Testing and learning from discovery
Being discovery-driven helps us to test decisions by observing the world around us through different lenses. For example, you can begin by viewing a problem through an anthropologist’s lens to understand customer behaviours. You can then switch to an entrepreneurial mindset to start running experiments. In the same vein, you can also explore new markets and events outside of your industry, tapping into a fresh perspective to inspire new opportunities for both your business and your customers.
How we learn is also critical for being discovery-driven. Let’s consider two scenarios:
- The product team time boxes discovery, followed by a long delivery phase.
- The product team prioritises building a solution over conducting discovery activities.
In both cases, the team is missing some big opportunities. The takeaway is that we have to remember that people never stop finding new ways to complete jobs, and that we always have to find ways for our businesses and products to remain relevant.
At Tecknuovo, we like to rally around these three approaches to learning through discovery:
1. Learn together
It’s all about people. With the pace of change, it’s difficult to remain an expert. Instead, we should strive to become experts in the art of collaboration. Team members should debate and create across the infinite space of opportunity before moving to the solution space. Instead of self-imposed deadlines or feature expectations, try out “what have we learned?” sessions to manage progress and learning across your team.
2. Learn fast
Think big, start small, learn fast. That’s easier said than done, but time constraints can actually prove a great tool for injecting creativity into your discovery. You want to rely on shortcuts and simplification, and avoid decision fatigue at every cost. Furthermore, you want to manage your judgement and decision-making so that these don’t interfere with reality. Drawing the distinction between testing assumptions and ideas is critical for injecting speed into your execution.
3. Learn cheap
Like time, cost is another fundamental constraint that aids in discovery. It’s hard to stop talking about how failure is bad. It’s easy, by comparison, to make low-cost intelligent failures that are rich in learning. The rise of no-code/low code platforms is a boon to lowering costs, fuelling faster application creation, and letting non-technical people contribute to development. Simulations either in the physical or digital space can also drastically reduce costs — for example by letting you simulate a production line in virtual reality before you spend millions on building it.
Growth through discovery
But enough theory. Moving on to a real example.

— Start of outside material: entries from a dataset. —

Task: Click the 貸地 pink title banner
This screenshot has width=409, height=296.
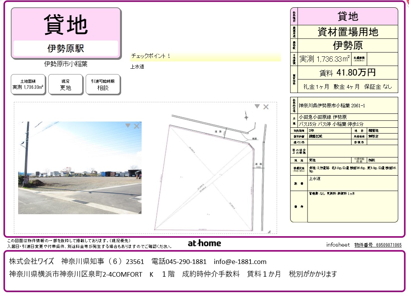Action: pyautogui.click(x=66, y=24)
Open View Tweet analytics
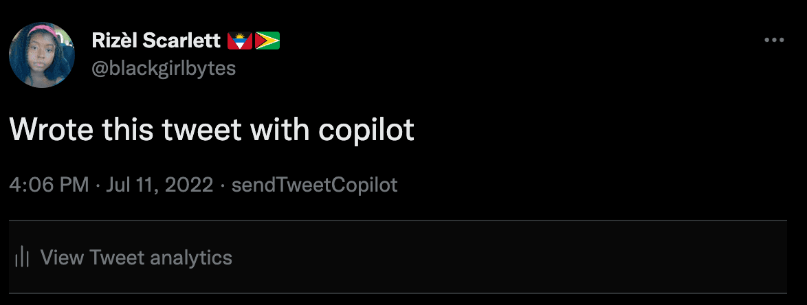Viewport: 807px width, 305px height. point(136,258)
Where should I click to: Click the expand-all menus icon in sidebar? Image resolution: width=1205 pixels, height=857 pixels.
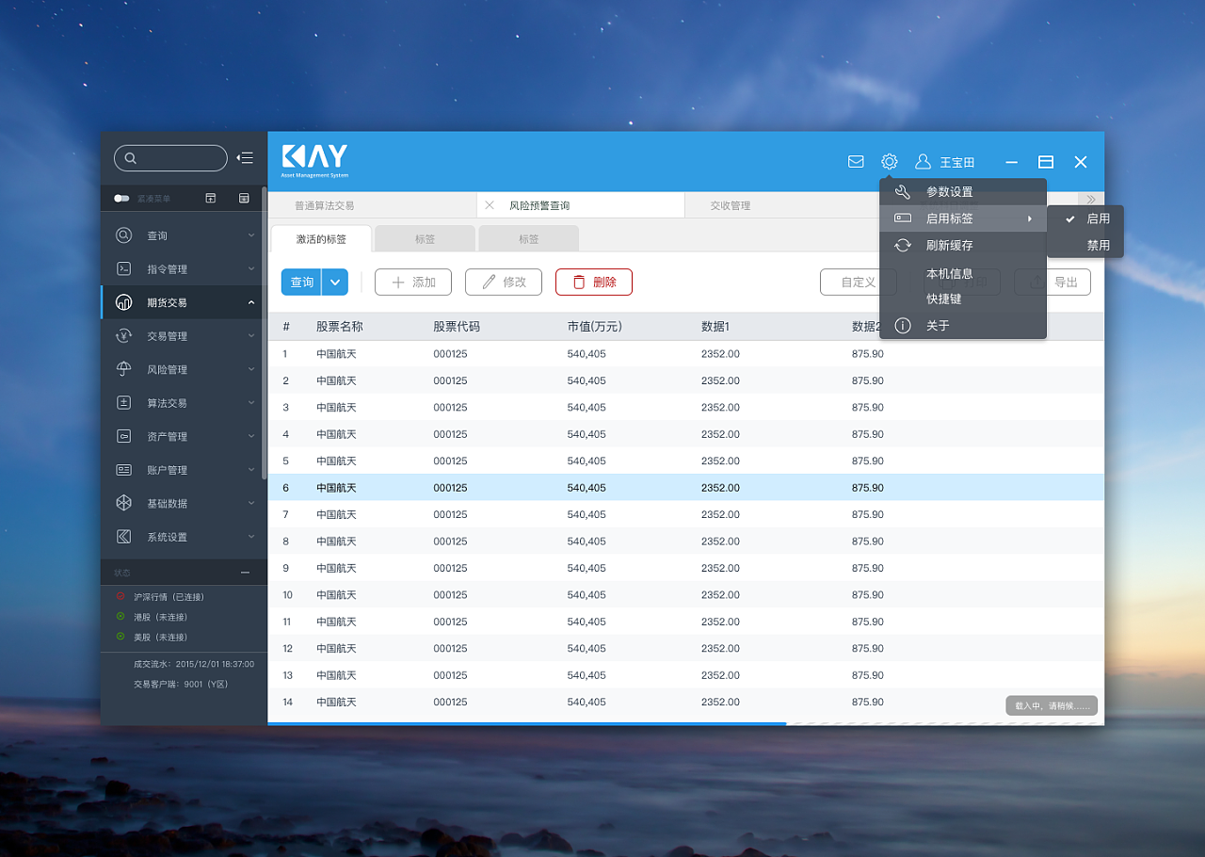[x=244, y=198]
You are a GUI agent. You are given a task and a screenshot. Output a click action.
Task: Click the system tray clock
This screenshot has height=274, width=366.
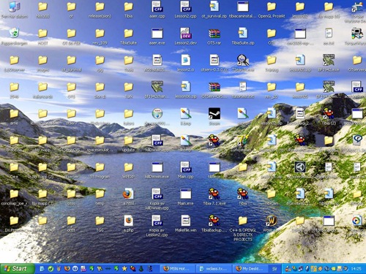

At Tecknuovo, we’re evolving our internal operations to facilitate further growth. The aim is to roll out more automation and more cross-tool integration to fulfil more demand.
The way you get started on a project like this is critical because asking the wrong questions at the start can set you off on the wrong path.

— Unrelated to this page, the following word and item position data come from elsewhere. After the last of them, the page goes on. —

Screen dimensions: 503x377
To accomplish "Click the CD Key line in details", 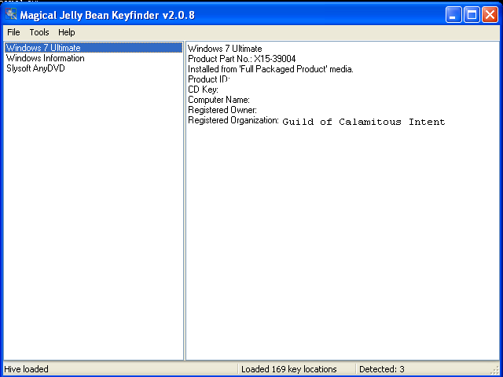I will tap(202, 90).
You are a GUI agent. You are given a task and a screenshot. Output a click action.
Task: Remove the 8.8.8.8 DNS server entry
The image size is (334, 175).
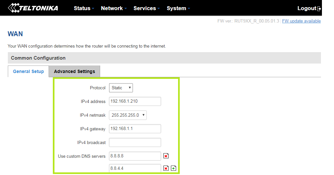[166, 156]
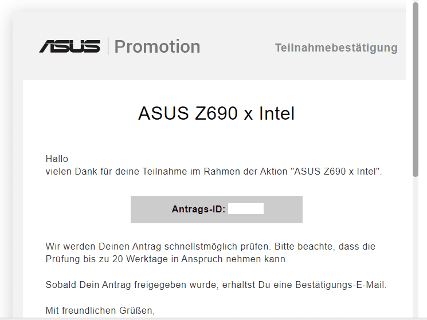Image resolution: width=427 pixels, height=320 pixels.
Task: Click the Promotion text beside the logo
Action: click(158, 46)
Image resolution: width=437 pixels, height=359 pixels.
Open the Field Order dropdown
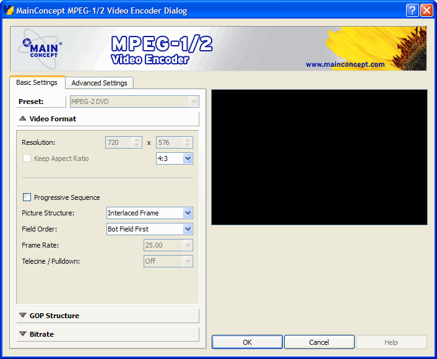point(188,229)
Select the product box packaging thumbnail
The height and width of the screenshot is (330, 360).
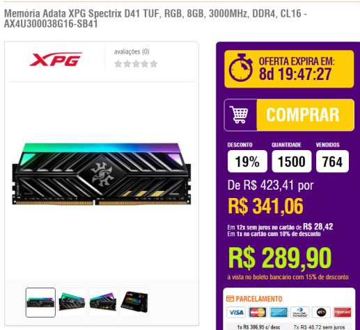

For example, asking “which tool do we want?” has an underlying assumption that we will bypass discovery. “What does the MVP look like?” is too early to ask at the beginning, because you haven’t addressed assumptions at that point. In brief, predetermining an execution path is a suboptimal approach, plainly because you haven’t yet started the activities that might necessitate a change of direction at a later time.
We believe that the right kind of questions come from tackling your initiative with a product mindset. Because in our opinion, discovery and delivery have equal weight in taking you from idea to reality.
In that spirit, we started our journey towards accelerating automation and integration by asking “what is the desired outcome?” and following that up with a review of the as-is system. We applied our anthropologist’s lens at the start, taming the desire to let cognitive biases highjack our brains. In short, we operated with a lot of discipline. Once we had identified enough opportunities, we shortlisted the most suitable one based on its impact radius across our workstreams.
The selected opportunity led to a shortlist of assumptions — described as use cases — that we wanted to validate. In the spirit of Design Sprints and the “learn cheap” principle, we signed up for a trial version of a tool and created the desired use cases in the span of one week.
Rather than further learning about this tool (we like it!) we set it aside as we had learned enough. Our aim is to repeat the process with another tool, and the total number of tools we end up testing will depend on context. All this time we have been in discovery mode, and have not fully committed to anything yet.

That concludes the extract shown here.